Data Modeling#
from sklearn.preprocessing import StandardScaler
from sklearn.ensemble import RandomForestRegressor
import sklearn
import numpy as np
import pandas as pd
from matplotlib import pyplot as plt
# Import raw data
raw_data = pd.read_csv('../data/heart.csv')
raw_data.head()
Age | Sex | ChestPainType | RestingBP | Cholesterol | FastingBS | RestingECG | MaxHR | ExerciseAngina | Oldpeak | ST_Slope | HeartDisease | |
---|---|---|---|---|---|---|---|---|---|---|---|---|
0 | 40 | M | ATA | 140 | 289 | 0 | Normal | 172 | N | 0.0 | Up | 0 |
1 | 49 | F | NAP | 160 | 180 | 0 | Normal | 156 | N | 1.0 | Flat | 1 |
2 | 37 | M | ATA | 130 | 283 | 0 | ST | 98 | N | 0.0 | Up | 0 |
3 | 48 | F | ASY | 138 | 214 | 0 | Normal | 108 | Y | 1.5 | Flat | 1 |
4 | 54 | M | NAP | 150 | 195 | 0 | Normal | 122 | N | 0.0 | Up | 0 |
Preparing raw_data to features and labels#
raw_features = raw_data.columns[:-1]
raw_features
Index(['Age', 'Sex', 'ChestPainType', 'RestingBP', 'Cholesterol', 'FastingBS',
'RestingECG', 'MaxHR', 'ExerciseAngina', 'Oldpeak', 'ST_Slope'],
dtype='object')
raw_labels = raw_data.columns[-1]
raw_labels
'HeartDisease'
One-hot encode categorical variables#
We identify categorical features (‘Sex’, ‘ChestPainType’,’RestingECG’, ‘ExerciseAngina’, ‘ST_Slope’) and perform one hot encoding. For each of these features we add n additional features to the dataset where n is the number of categories of this feature. Each of these columns would have only 1’s or 0’s.

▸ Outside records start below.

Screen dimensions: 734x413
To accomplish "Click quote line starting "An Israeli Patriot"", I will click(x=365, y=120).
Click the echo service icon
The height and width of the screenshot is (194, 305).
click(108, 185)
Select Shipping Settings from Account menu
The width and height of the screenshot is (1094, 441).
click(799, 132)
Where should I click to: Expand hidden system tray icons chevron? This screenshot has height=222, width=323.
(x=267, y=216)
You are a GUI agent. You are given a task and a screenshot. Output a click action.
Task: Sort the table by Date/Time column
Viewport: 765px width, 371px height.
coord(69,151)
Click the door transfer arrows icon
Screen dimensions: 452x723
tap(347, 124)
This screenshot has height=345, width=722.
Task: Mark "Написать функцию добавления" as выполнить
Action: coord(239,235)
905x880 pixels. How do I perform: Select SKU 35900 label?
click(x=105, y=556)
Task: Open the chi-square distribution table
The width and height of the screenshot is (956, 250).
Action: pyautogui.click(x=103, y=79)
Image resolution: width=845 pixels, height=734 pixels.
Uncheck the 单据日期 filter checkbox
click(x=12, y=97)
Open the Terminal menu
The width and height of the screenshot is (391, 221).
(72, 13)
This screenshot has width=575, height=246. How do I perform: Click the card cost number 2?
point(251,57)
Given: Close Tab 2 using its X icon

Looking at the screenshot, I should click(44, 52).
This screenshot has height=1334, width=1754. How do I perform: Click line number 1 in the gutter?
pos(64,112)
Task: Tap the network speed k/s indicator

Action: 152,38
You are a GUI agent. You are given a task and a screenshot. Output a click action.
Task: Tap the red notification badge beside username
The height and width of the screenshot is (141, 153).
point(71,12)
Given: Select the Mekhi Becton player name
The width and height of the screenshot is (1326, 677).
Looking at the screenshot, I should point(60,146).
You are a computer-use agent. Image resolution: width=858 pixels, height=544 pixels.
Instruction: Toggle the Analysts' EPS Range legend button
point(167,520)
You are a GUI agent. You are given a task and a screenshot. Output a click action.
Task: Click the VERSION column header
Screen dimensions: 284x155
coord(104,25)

from sklearn.preprocessing import OneHotEncoder
from sklearn.compose import make_column_transformer
from seaborn import load_dataset
import pandas as pd
from sklearn.preprocessing import OneHotEncoder
# create an encoder and fit the dataframe
categorical_columns= ['Sex', 'ChestPainType','RestingECG', 'ExerciseAngina', 'ST_Slope' ]
categorical_data = raw_data[categorical_columns]
enc = OneHotEncoder(sparse=False).fit(categorical_data)
encoded = enc.transform(categorical_data)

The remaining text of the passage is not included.